--- GIVEN INFORMATION Enclosed Below ---

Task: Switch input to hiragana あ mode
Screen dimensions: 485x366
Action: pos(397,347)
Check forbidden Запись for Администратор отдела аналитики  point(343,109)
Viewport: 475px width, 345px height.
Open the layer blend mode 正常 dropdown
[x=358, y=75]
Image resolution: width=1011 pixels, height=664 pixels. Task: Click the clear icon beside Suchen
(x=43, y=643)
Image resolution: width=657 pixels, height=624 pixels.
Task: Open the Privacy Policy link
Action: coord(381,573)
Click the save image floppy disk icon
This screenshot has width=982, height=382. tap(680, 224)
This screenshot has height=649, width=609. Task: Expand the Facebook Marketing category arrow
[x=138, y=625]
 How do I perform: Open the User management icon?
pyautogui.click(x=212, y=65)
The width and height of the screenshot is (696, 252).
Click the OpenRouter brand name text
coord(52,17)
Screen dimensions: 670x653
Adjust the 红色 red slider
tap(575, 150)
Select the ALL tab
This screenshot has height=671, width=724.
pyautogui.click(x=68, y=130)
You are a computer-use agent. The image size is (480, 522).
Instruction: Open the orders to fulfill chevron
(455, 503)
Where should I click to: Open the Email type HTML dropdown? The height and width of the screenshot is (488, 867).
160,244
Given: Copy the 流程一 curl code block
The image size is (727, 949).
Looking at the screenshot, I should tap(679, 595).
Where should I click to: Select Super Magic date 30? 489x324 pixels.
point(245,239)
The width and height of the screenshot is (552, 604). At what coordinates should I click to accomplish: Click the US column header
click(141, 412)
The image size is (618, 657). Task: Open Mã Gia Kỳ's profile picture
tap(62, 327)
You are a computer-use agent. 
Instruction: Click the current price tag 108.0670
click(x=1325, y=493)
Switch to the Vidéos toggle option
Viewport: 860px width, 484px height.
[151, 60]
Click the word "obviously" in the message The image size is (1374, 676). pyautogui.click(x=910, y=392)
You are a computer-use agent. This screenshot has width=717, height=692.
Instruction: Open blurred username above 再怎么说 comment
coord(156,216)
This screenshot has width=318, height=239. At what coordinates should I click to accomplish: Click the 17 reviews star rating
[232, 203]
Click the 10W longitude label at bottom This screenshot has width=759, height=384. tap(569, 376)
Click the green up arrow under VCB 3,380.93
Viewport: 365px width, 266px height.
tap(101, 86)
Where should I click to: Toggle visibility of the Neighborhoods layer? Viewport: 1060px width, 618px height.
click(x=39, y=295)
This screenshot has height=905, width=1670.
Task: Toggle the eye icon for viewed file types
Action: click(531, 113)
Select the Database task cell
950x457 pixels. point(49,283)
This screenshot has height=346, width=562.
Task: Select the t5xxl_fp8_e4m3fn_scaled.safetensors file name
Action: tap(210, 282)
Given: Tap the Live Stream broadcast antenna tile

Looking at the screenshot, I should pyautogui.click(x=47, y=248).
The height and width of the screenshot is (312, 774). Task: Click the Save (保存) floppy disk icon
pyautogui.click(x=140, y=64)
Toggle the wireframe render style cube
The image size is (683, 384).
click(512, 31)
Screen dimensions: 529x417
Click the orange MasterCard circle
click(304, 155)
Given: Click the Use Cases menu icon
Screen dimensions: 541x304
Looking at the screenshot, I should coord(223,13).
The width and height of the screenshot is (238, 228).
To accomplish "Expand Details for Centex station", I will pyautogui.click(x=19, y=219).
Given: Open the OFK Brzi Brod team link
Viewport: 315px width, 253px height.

--- End of Enclosed GIVEN INFORMATION ---

■ **WORK ITEM**
From the opening line of the data above, please print each line as written up to and including the line that contains "The width and height of the screenshot is (696, 252).", and nothing more.

■ **RESULT OF THE TASK**
Task: Switch input to hiragana あ mode
Screen dimensions: 485x366
Action: pos(397,347)
Check forbidden Запись for Администратор отдела аналитики  point(343,109)
Viewport: 475px width, 345px height.
Open the layer blend mode 正常 dropdown
[x=358, y=75]
Image resolution: width=1011 pixels, height=664 pixels. Task: Click the clear icon beside Suchen
(x=43, y=643)
Image resolution: width=657 pixels, height=624 pixels.
Task: Open the Privacy Policy link
Action: coord(381,573)
Click the save image floppy disk icon
This screenshot has width=982, height=382. tap(680, 224)
This screenshot has height=649, width=609. Task: Expand the Facebook Marketing category arrow
[x=138, y=625]
 How do I perform: Open the User management icon?
pyautogui.click(x=212, y=65)
The width and height of the screenshot is (696, 252).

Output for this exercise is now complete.